Anbei nur ein aktueller Beitrag zu dem Thema, wie "gefasst" die Japaner wirklich sind. Wie es aussieht, ist meine Einschätzung der Lage doch etwas realistischer als Ihre. Dass Sie (nur) 50 % positive Rückmeldungen zur Ihrem Beitrag hatten, müsste Ihnen aber zu denken geben und dass wohl meine Meinung nicht ganz falsch gewesen war. Allerdings werden auch immer Menschen mitdiskutieren, die nicht nur die Atomkraftwerke nicht abschalten, sondern auch noch neue der Generation IV bauen wollen. Das sind wohl die Herren, die sich so über Ihren Artikel gefreut haben.
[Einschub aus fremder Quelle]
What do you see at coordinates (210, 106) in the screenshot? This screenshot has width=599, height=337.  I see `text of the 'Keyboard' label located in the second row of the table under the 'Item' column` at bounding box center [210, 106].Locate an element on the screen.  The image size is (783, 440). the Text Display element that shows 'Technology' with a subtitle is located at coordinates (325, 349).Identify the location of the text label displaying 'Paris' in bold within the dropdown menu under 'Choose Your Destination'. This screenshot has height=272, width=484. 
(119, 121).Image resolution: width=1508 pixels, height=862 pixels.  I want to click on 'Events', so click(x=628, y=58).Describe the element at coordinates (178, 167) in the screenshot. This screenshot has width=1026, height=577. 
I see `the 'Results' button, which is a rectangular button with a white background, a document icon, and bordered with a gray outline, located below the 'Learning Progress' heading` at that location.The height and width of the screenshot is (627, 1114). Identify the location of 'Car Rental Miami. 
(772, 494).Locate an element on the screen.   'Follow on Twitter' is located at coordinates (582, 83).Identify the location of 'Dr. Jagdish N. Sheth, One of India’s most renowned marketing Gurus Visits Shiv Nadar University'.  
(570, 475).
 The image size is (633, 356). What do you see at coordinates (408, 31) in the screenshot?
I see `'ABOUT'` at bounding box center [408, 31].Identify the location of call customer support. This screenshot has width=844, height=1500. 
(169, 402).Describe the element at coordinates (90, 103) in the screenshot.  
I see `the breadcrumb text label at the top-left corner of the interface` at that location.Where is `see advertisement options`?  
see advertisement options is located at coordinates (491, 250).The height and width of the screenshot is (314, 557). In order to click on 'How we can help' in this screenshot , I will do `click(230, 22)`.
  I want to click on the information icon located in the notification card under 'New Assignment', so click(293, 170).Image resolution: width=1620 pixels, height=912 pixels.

Dass Sie aber anscheinend grundsätzlich gegen Atomkraft sind und die Laufzeitverlängerungen unter Druck der FDP für falsch hielten, freut mich sehr. Die FDP hat ja im Nachhinein auch ihre Rechnung dafür erhalten - jetzt übernimmt die AfD wohl dieses dubiose Geschäftsfeld!?

Zum Schluss noch eine persönliche Frage an Sie: Wie gefasst wären Sie denn eigentlich, wenn an der Ostsee deutsche Kernkraftwerke mehrere Kernschmelzen erfahren hätten, Unmengen an Brennstäben in Kühlbecken dahinvegetieren würden und Ihre Oma in der Nähe ein kleines Häuschen hätte, in dem Sie aufgewachsen sind? Oder wenn Ihr Lebensmittelpunkt in einem der Evakuierungsbereiche liegen würde, den Sie und Ihre Familie dann bei einem ?Zwischenfall“ für alle Zeiten verlassen müssten?

Zweite und letzte Frage: Sie scheinen Ihre Argumente hauptsächlich auf monetäre Daten zu stützen. Glauben Sie, dass Gewinne oder Verluste von bestimmten Konzernen und Aktionären der Welt länger Probleme bereiten als eine nukleare Katastrophe wie in Fukushima? Gewinne sind in unserer Gesellschaft sowieso für die Unternehmen und Konzerne, für den Rest muss dann der Staat aufkommen, siehe ?End“lagerung, Probleme wie Asse bis hin zur Katastrophenbewältigung wie in Japan …

Am meisten verwundert mich jedoch, dass Sie meine Meinung trotz Tschernobyl, Fukushima und dem exponentiell ansteigendem Atommüllproblem mit ?unheilvoller Weltuntergangsstimmung“ gleichsetzen. Zum Glück hat unsere Bundesregierung und die Mehrheit der deutschen Wähler schon geklärt wessen Entscheidungshorizont vernebelt ist und dass Klientelpolitik nicht mehr gewünscht wird.